Segment Start: Records to use
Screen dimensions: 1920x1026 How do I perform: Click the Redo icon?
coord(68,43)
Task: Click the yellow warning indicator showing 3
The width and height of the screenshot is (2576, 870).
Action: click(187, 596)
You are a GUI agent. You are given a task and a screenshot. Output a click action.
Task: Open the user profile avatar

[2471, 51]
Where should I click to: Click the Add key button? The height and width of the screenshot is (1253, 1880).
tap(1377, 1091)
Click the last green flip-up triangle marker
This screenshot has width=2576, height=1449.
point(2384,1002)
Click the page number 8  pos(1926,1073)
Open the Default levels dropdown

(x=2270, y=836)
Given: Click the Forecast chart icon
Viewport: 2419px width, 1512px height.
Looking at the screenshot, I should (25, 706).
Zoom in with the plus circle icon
Segment End: Records to use
- Assigned task
Extract all the entries word for word.

- Response to this task
Screen dimensions: 1920x1026 How do I perform: Click the Redo icon?
coord(68,43)
Task: Click the yellow warning indicator showing 3
The width and height of the screenshot is (2576, 870).
Action: click(187, 596)
You are a GUI agent. You are given a task and a screenshot. Output a click action.
Task: Open the user profile avatar

[2471, 51]
Where should I click to: Click the Add key button? The height and width of the screenshot is (1253, 1880).
tap(1377, 1091)
Click the last green flip-up triangle marker
This screenshot has width=2576, height=1449.
point(2384,1002)
Click the page number 8  pos(1926,1073)
Open the Default levels dropdown

(x=2270, y=836)
Given: Click the Forecast chart icon
Viewport: 2419px width, 1512px height.
Looking at the screenshot, I should (25, 706).
Zoom in with the plus circle icon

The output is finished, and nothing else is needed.